エピクテトスのもとの書は、弟子のアリアノスが師の講義を編纂した2つの書のうちの1つ。アドによれば、1世紀以降の教育形態は、それ以前の討論形式に代わり文書の説明が主になっていたとのことで、それに質疑応答(対話)が続くのが普通だったといい、アリアノスが編纂したのはその対話部分らしい。師の教えをおそらくは凝縮して伝えることが執筆目的だったのだろうという。で、時代がだいぶ下ってからのシンプリキオスの注解は、その執筆自体がすでにして一種の瞑想の修練だった可能性があるという。序文などは後期の新プラトン主義陣営の注解書の形式を踏襲しつつ、モラル的な面ではストア派と逍遙学派、プラトン主義のいわば折衷的なスタンスを取っているというわけで、うーん、なんだかそれは非物質界と物質界との「中庸」域をめぐる考察とでもいう感じ。実際、プラトン主義的には、エピクテトスの『手引きの書』は、非物質界の認識へと高まるための初級・中級段階(手引き書の内容もまた二部に分かれる)、ただし高みを目指すなら必須の課程という位置づけなのだという。なるほど、このあたりは漫然とテキストを見ていてもなかなか思い至らないところ(苦笑)。

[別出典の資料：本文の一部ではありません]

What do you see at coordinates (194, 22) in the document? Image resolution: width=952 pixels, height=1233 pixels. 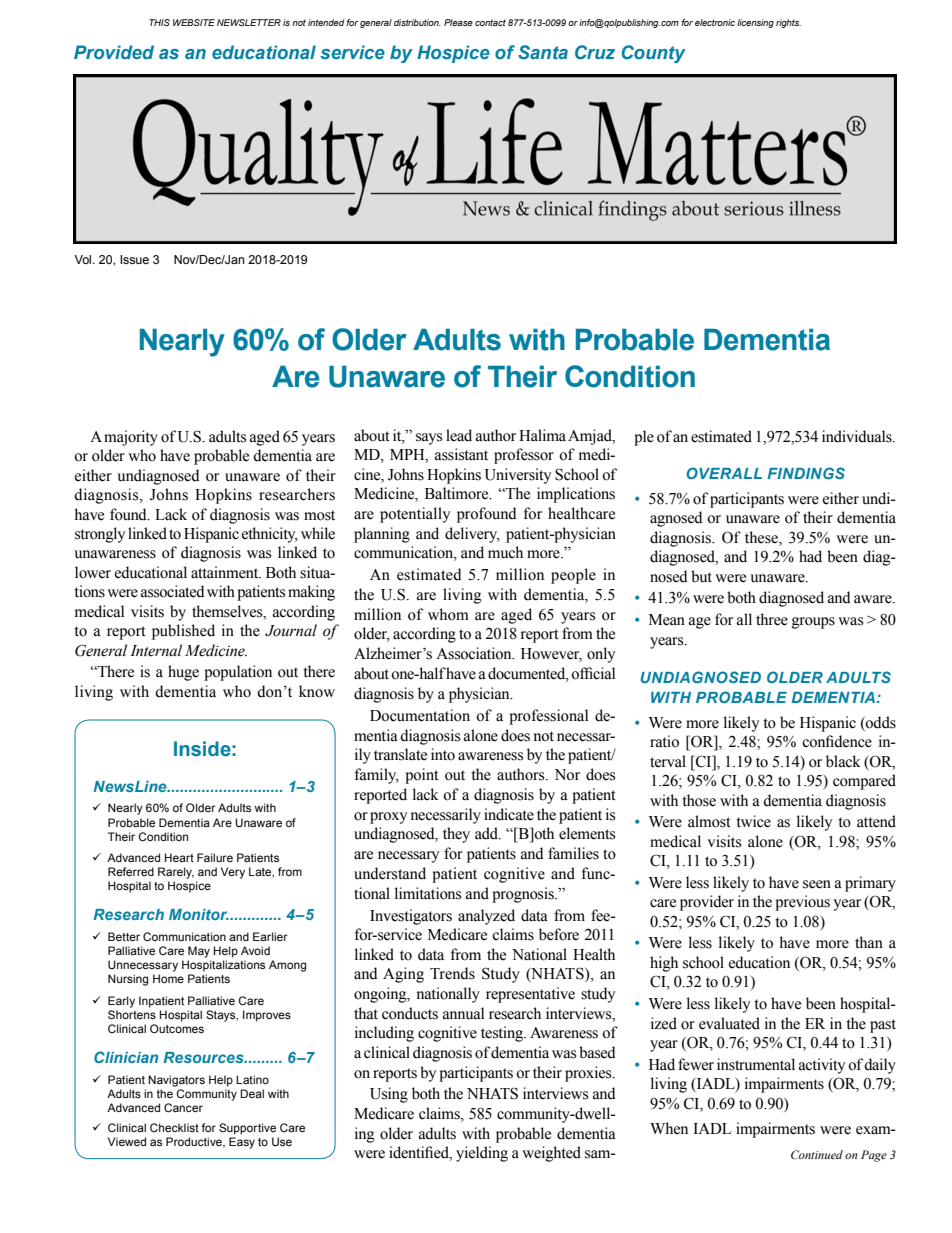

私は同じPierre Hadotの「Introduction à la philosophie antique」と「Exercices spirituels」でギリシア哲学に興味を持つようになりました。明晰なフランス語で書かれていて、実に分かりやすいおすすめの著書です。
ありがとうございます。『Exercices……』は論集でしたね。抜粋的に一部しか読んでいないのですが、確かにとても明解な論考という印象だったように思います。今出ているのは増補版のようですね。そのうち、ちゃんと通読したいと思います(笑)。